What this study adds
Using transthoracic echocardiographic mapping in healthy term newborns, we found that the left ventricle (LV) is consistently located at the inter-nipple line along the 4th–5th left sternal border, rather than directly beneath the midline of the sternum.
Why this question matters
Approximately 1% of newborn infants require chest compressions at birth. The goal of CC is to restore systemic circulation and coronary perfusion during cardiac arrest. Traditionally, this is explained by two mechanisms:
Cardiac pump theory – the heart is compressed between the sternum and spine, ejecting blood forward.
Thoracic pump theory – compressions raise intrathoracic pressure, creating pressure gradients that drive blood flow.
Understanding which cardiac structures actually lie beneath the recommended compression site is fundamental to knowing how CC work in newborns—and whether current practices truly optimize blood flow.
What we did
We conducted a prospective observational study in two large maternity hospitals in Edmonton, Canada.
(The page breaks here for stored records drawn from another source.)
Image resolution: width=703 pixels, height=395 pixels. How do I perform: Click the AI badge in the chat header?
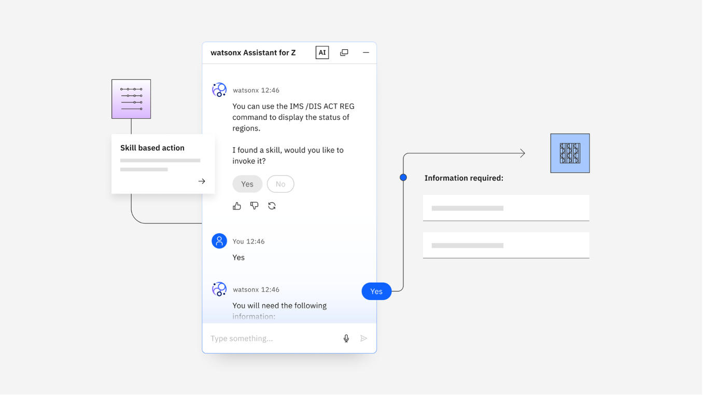322,52
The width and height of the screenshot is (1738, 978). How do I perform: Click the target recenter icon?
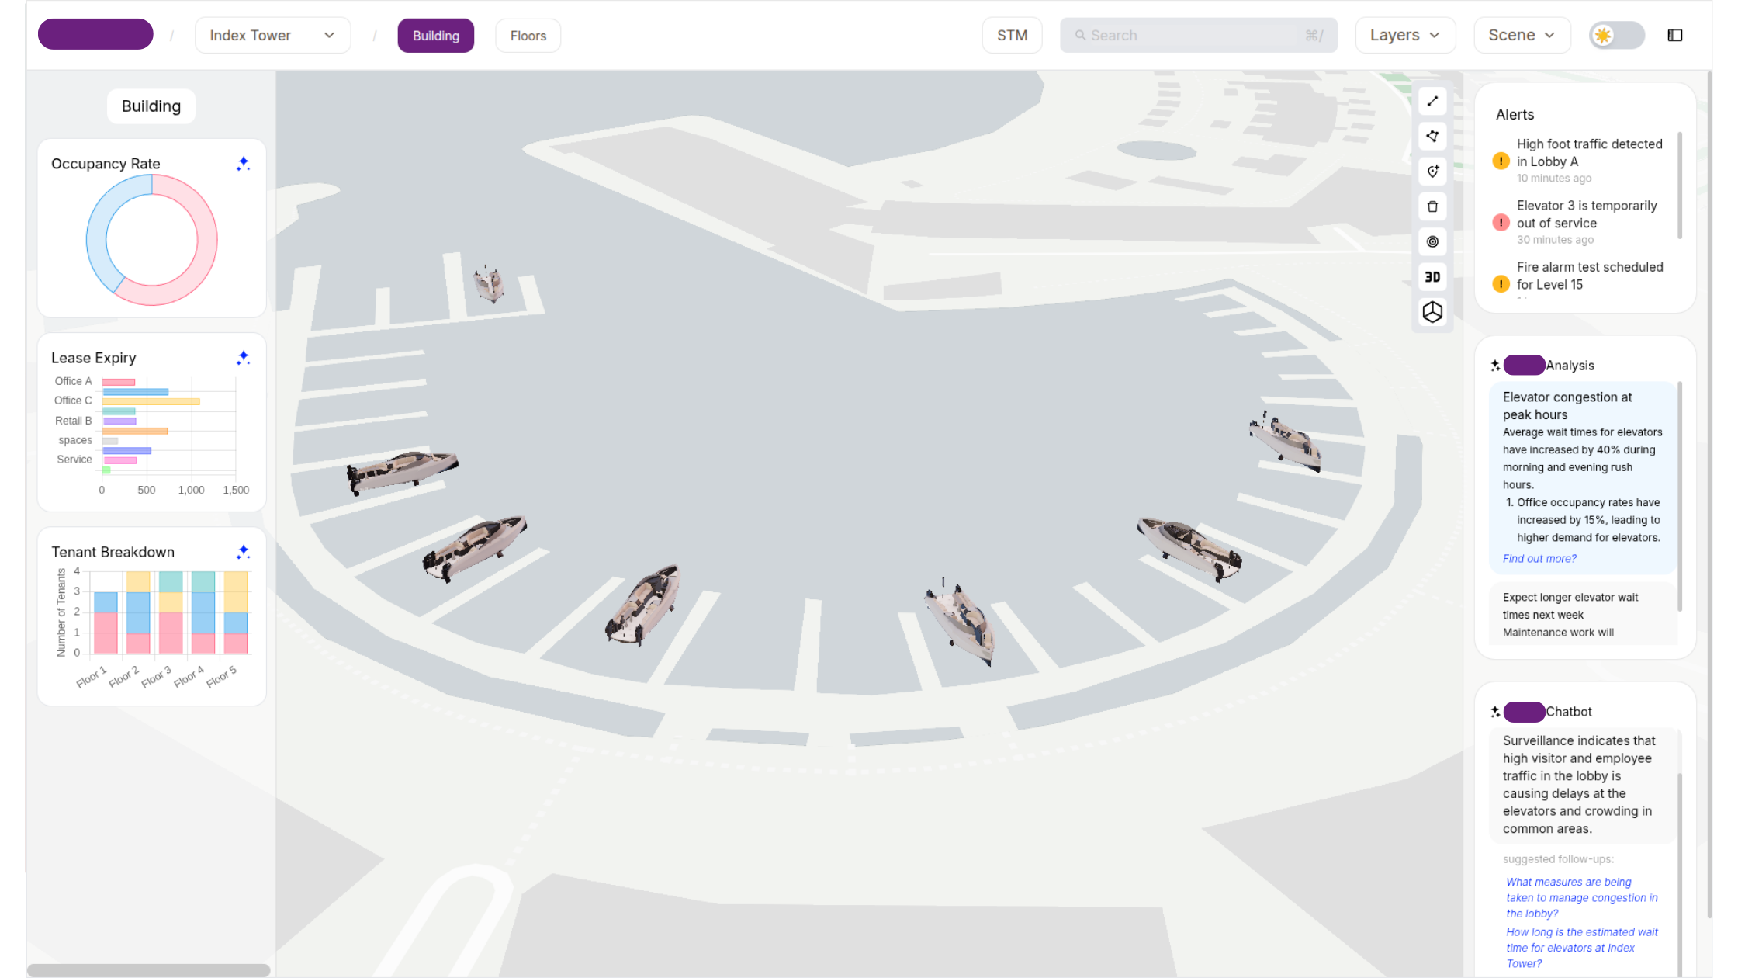coord(1432,241)
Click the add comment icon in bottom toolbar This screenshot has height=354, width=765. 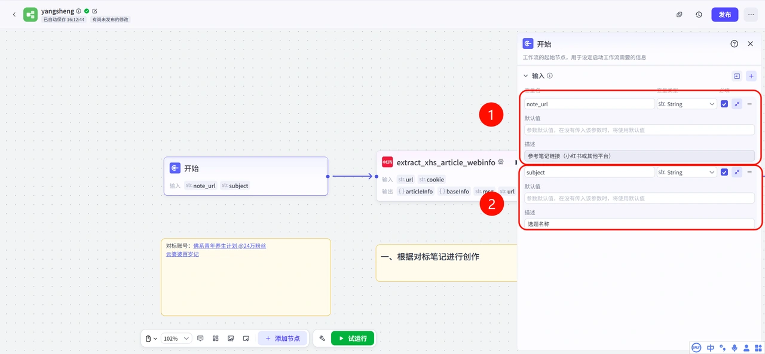(x=200, y=338)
Fifty healthy term newborns (37–41+6 weeks’ gestation) underwent detailed transthoracic echocardiography within the first 1–2 days after birth.
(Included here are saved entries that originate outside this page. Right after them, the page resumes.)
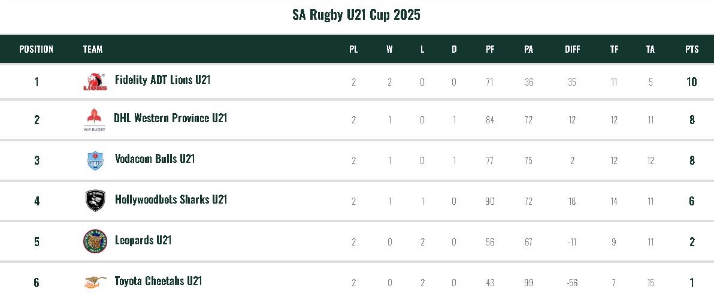Click the Western Province rugby logo
Viewport: 714px width, 300px height.
point(95,120)
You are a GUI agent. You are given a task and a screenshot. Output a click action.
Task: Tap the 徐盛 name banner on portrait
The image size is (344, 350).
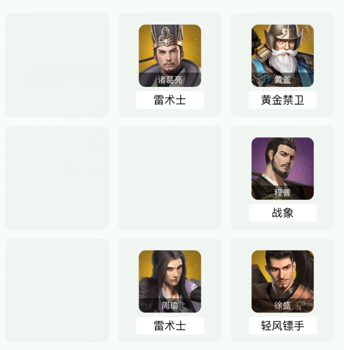pyautogui.click(x=282, y=306)
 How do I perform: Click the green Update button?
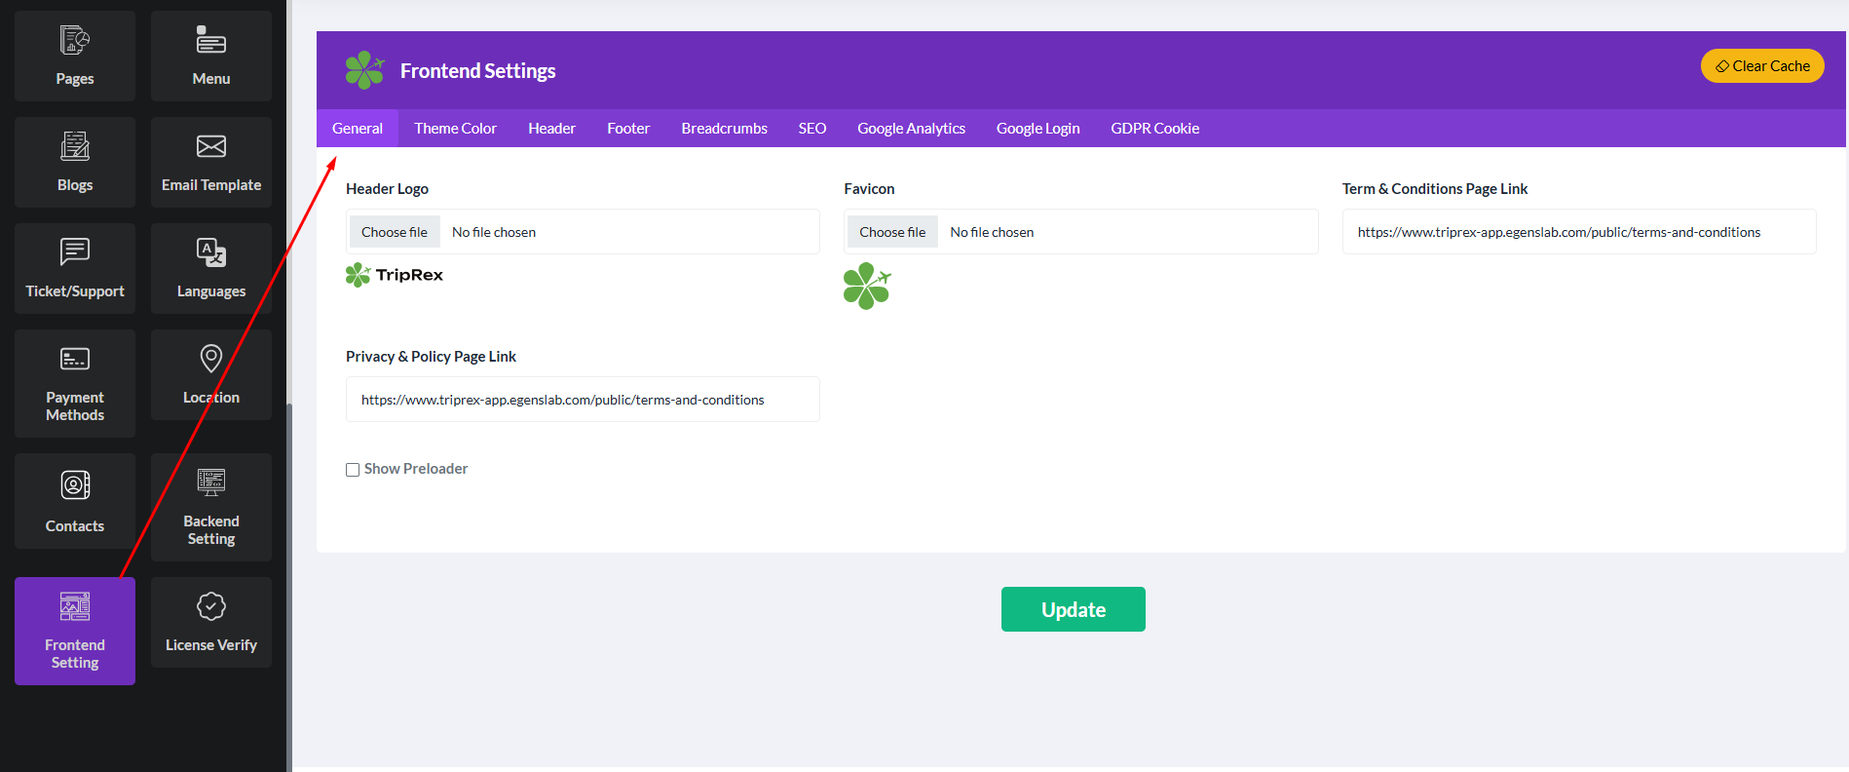click(1073, 609)
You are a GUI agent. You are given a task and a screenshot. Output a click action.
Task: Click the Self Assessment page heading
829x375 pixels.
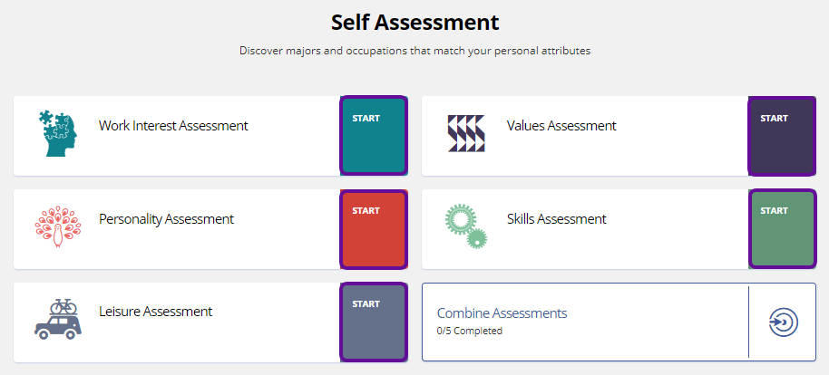coord(415,23)
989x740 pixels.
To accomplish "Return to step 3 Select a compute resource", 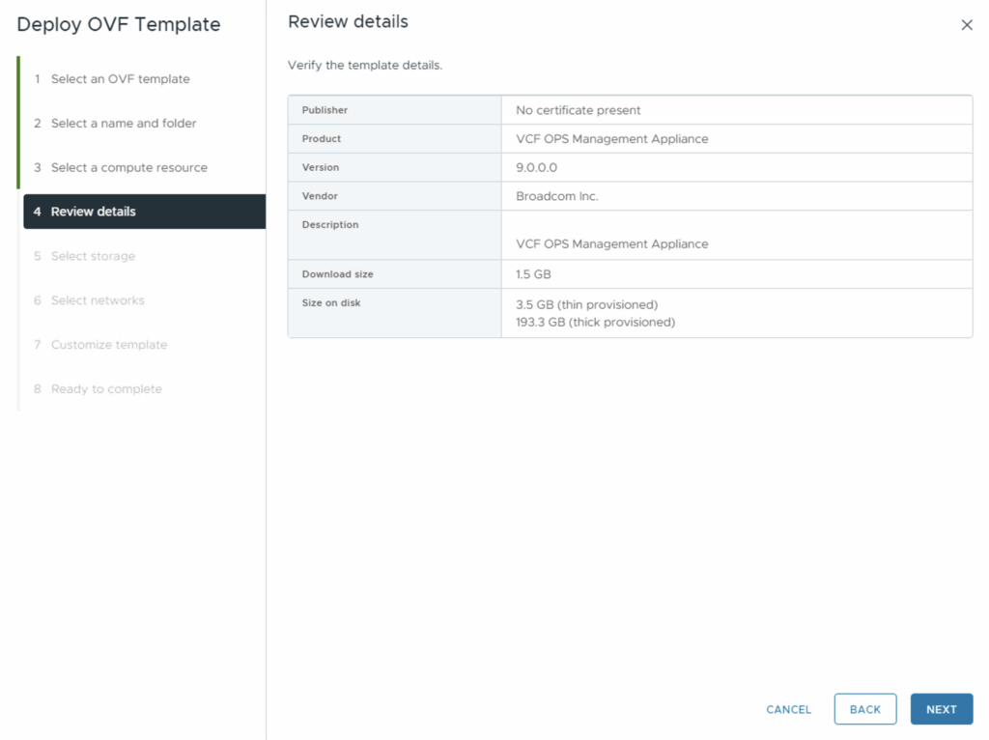I will (128, 168).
By carefully mapping standard echocardiographic views (parasternal long axis, parasternal short axis, apical four-chamber, and subcostal views) onto the chest wall, we precisely projected the location of the left and right ventricles relative to surface landmarks such as:
The sternum
The inter-nipple line
The xiphisternum
This approach allowed us to determine which cardiac structures lie beneath the lower third of the sternum in newborns.
What we found
Although the lower third of the sternum overlaps longitudinally with the heart, the left ventricle is rarely located directly beneath the sternal midline. Instead:
The LV was located:
At the 4th left sternal border in 44% of newborns
At the 5th left sternal border in 50%
Overall, the LV consistently projected left of the sternum, along the inter-nipple/midclavicular line.
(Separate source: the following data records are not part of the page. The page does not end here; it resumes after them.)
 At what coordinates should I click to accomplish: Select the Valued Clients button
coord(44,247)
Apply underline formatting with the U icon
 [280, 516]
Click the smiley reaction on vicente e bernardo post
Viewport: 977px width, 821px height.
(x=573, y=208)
As a result, midline chest compressions over the lower third of the sternum are most likely to compress:
The right atrium and right ventricle
The great veins
The ascending aorta
—not the left ventricle itself.
Why this is important
These findings challenge the long-held assumption that neonatal CC directly squeeze the left ventricle, as proposed by the cardiac pump theory. Instead, our data support the idea that thoracic pump mechanisms, global increases in intrathoracic pressure, may play a dominant role in generating blood flow during neonatal resuscitation.
This aligns with growing experimental and clinical evidence showing improved hemodynamics and faster return of spontaneous circulation with continuous chest compressions combined with sustained inflation (CC+SI). By increasing intrathoracic pressure and promoting passive lung aeration, CC+SI may better exploit thoracic pump physiology in newborns.
Take-home message
In newborn infants, chest compressions delivered at the currently recommended lower third of the sternum are unlikely to directly compress the left ventricle. Instead, they primarily affect right-sided cardiac structures and the great vessels.
Together with emerging physiological and clinical data, these anatomical insights suggest that both the optimal compression site and the compression-to-ventilation strategy in neonatal resuscitation deserve renewed scrutiny. Rethinking how and where we compress the newborn chest may be key to improving blood flow and outcomes during the most critical moments after birth.